Total hip replacement
This procedure consists of replacing the defective hip joint with a prosthesis. An increasing number of patients require it (in France, 120,000 hip replacements are performed every year).
This surgery is conducted when the cartilage covering the femoral head and the inside of the cotyla wears out.
A hip prosthesis includes
- A long part, made of titanium, firmly secured into the femur (femoral cask),
- on which we mount a sphere (the femoral head), usually a ceramic;
- a hollow cup made of titanium or steel and firmly secured into the cotyla, in which we insert a polyethylene or ceramic cup that ensures friction with the femoral head;
- an additional element can be placed between the polyethylene and the acetabular cup, which is called dual mobility cup.
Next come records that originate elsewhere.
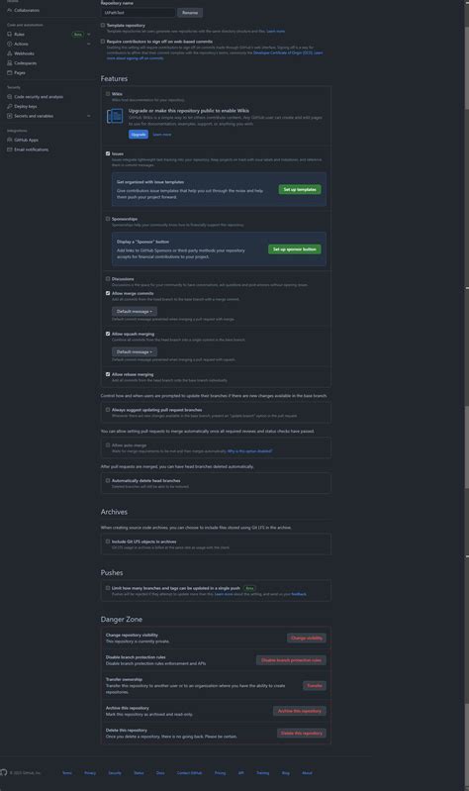Viewport: 469px width, 791px height.
Task: Click the GitHub logo in footer
Action: point(4,772)
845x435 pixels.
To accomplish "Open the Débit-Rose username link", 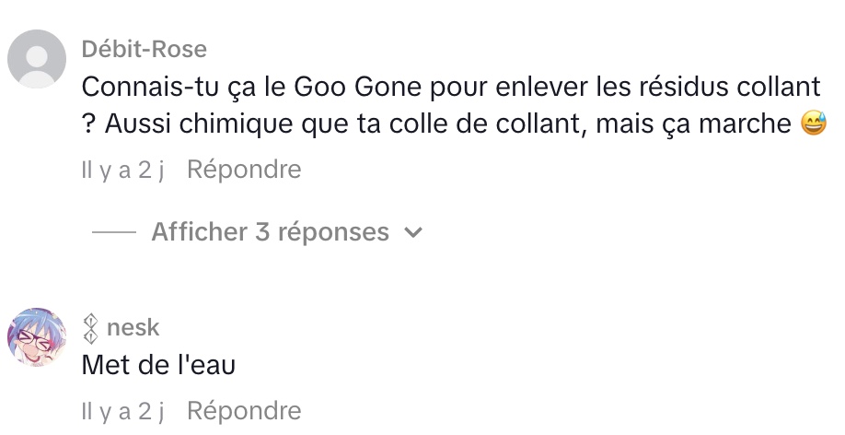I will tap(144, 49).
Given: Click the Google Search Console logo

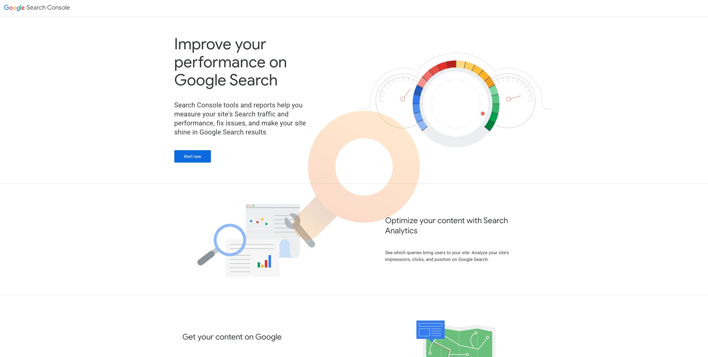Looking at the screenshot, I should (x=37, y=7).
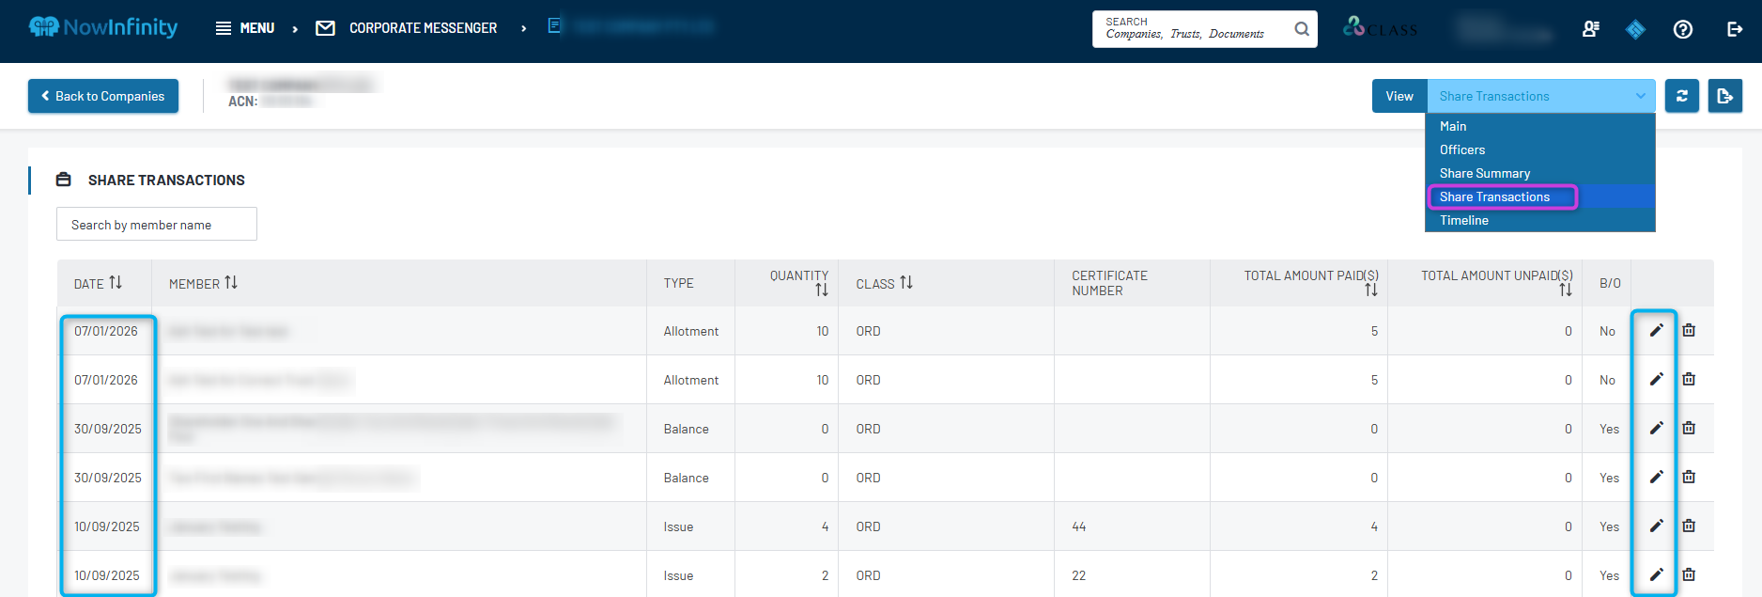Sort table by Date column arrows

[116, 282]
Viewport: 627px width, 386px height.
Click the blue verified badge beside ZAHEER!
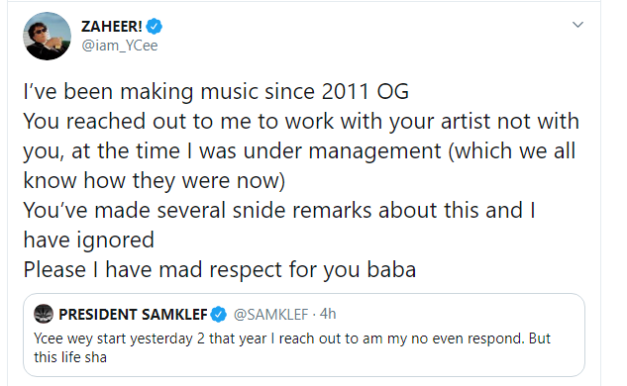(x=154, y=27)
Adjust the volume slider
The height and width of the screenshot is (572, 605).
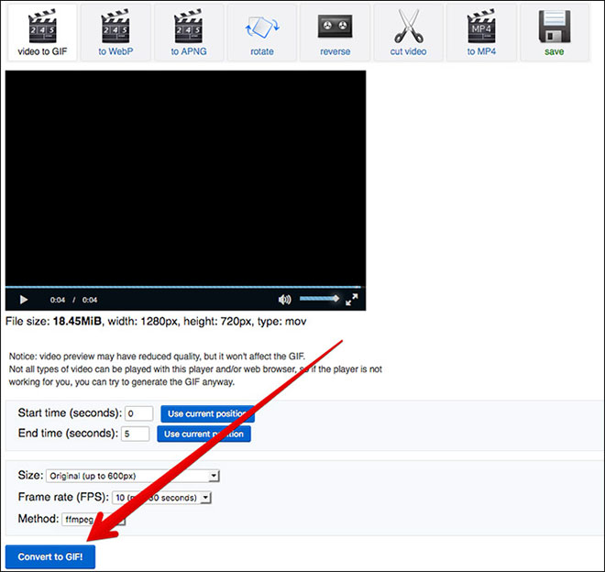pyautogui.click(x=318, y=299)
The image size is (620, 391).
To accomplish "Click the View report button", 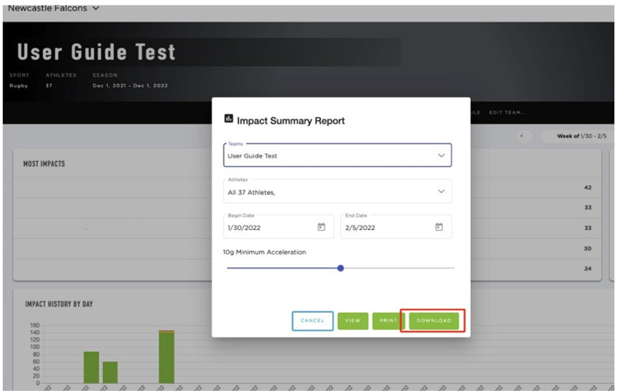I will pyautogui.click(x=353, y=321).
Primary fixation is ensured by impacting the prosthesis into the bone. The stability of this initial fixation is called “primary stability.” Preparation for this step should be done carefully. The cotyla is prepared with drills of increasing diameter, and the prosthetic acetabular hemisphere is firmly secured into it. The femur is prepared with reamers of increasing size, which are shaped like the prosthesis. The femoral part is then secured into this cavity. Prosthetic parts are 1mm to 1.5mm larger than drills and reamers in order to guarantee primary stability. They are covered with hydroxapatite, one of bone’s mineral components. It facilitates bone regrowth and adhesion to the prosthesis, ensuring permanent stability ( “secondary stability”).
The decision to undergo surgery belongs to the patient, who should take into consideration his functional discomfort (pain, mobility loss, as well as the intake of analgesics and anti-inflammatory medication).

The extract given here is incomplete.